Outro nome que apareceu em pesquisa recente é o de Uziel Bueno, citado no levantamento sobre comunicadores de programas policialescos nas eleições 2024. O apresentador do Brasil Urgente (Band) é casado com a vereadora Débora Santana (PDT), que busca a reeleição em Salvador (BA) e também apresentava um quadro religioso no programa do marido. O apresentador também está ligado à rádio Baiana FM. Uziel não consta no quadro societário da empresa, mas em entrevista recente o então diretor da emissora Carlos Alberto de Oliveira comentou o arrendamento da Baiana FM para Uziel – a prática é considerada ilegal.
Coronéis da mídia
As emissoras de rádio e TV operam sob um sistema de concessão pública, cuja aprovação passa pelo Congresso Nacional. Dessa forma, deputados federais e senadores não podem ser donos de empresas concessionárias, como diz o artigo 54 da Constituição. Para além da ilegalidade nesses casos, a existência de políticos donos de mídia ocupando qualquer cargo político gera um conflito de interesses, uma vez que as concessões públicas podem ser utilizadas para fins eleitorais e de apoio aos candidatos ou políticos eleitos. No entanto, o que a pesquisa revela é que essa prática segue ocorrendo livremente em todo o país, como mostram os casos de candidatos donos de mídia concorrentes ao pleito deste ano e os daqueles que são apoiados por deputados e senadores donos de mídia.
Na tentativa de burlar essa ilegalidade, muitos políticos transferem a propriedade da mídia para seus familiares. Como aponta o levantamento, dos 31 casos em que o candidato não é sócio direto da emissora, em mais da metade a empresa está em nome de algum familiar, muitas vezes da esposa, filhos ou mãe.
O monitoramento das mídias também expõe o cenário político dos municípios brasileiros, em que famílias controlam o poder local há décadas e até séculos.

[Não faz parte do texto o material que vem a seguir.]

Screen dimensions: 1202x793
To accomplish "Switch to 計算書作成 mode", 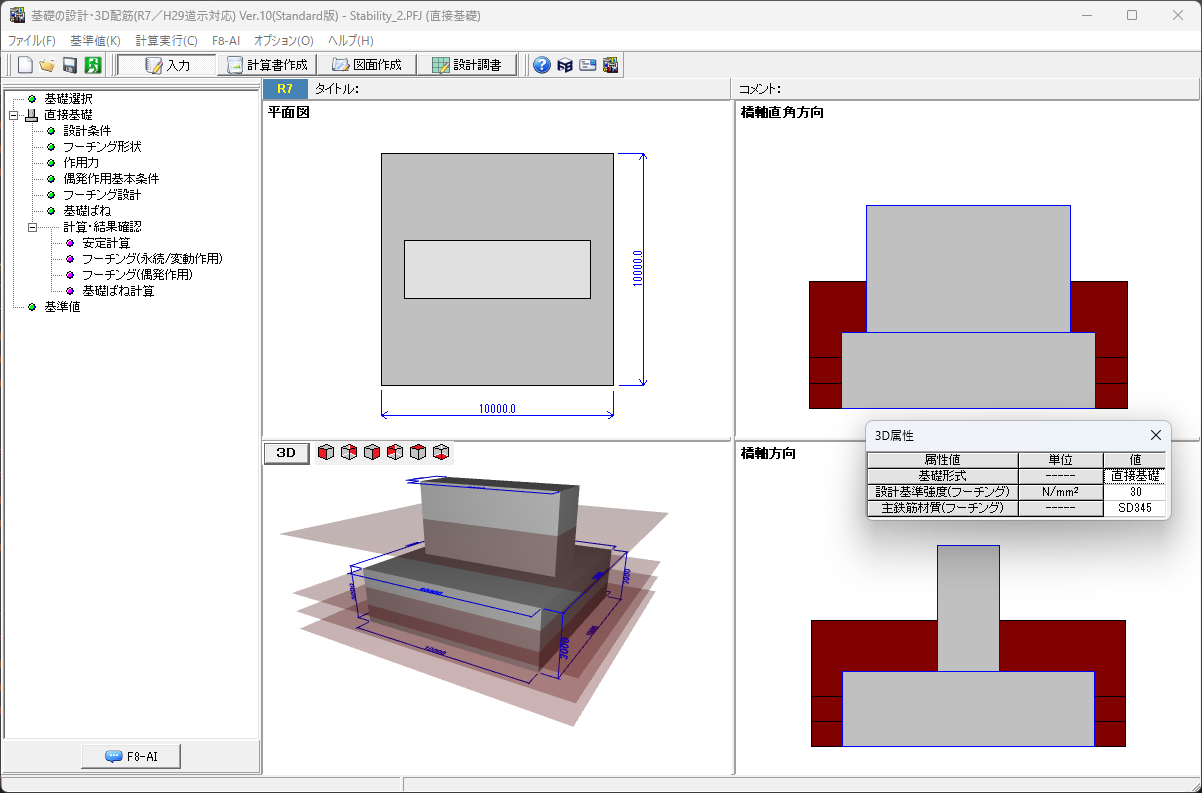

Entre os atalhos para a manutenção do seu poder, estão a propriedade de mídias locais e seu trampolim eleitoral.
Além do levantamento sobre os políticos donos de mídia, a série “Eleições 2024: mídia e violência nas eleições municipais”, produzida pelo Intervozes, também destacou a participação de influenciadores digitais e comunicadores de programas policialescos na disputa eleitoral.
Os dados foram coletados a partir de um trabalho coletivo realizado por membros do Intervozes: Clarissa V. M. de Moura, Franciani Bernardes, Gabriel Veras, Iago Vernek Fernandes, Mabel Dias, Nataly de Queiroz Lima, Paulo Victor Melo, Raquel Baster e Rodolfo Viana, sob coordenação de Alex Pegna Hercog e apoio de Olívia Bandeira. O levantamento faz parte do projeto Mídia Sem Violações de Direitos, uma iniciativa permanente do Intervozes.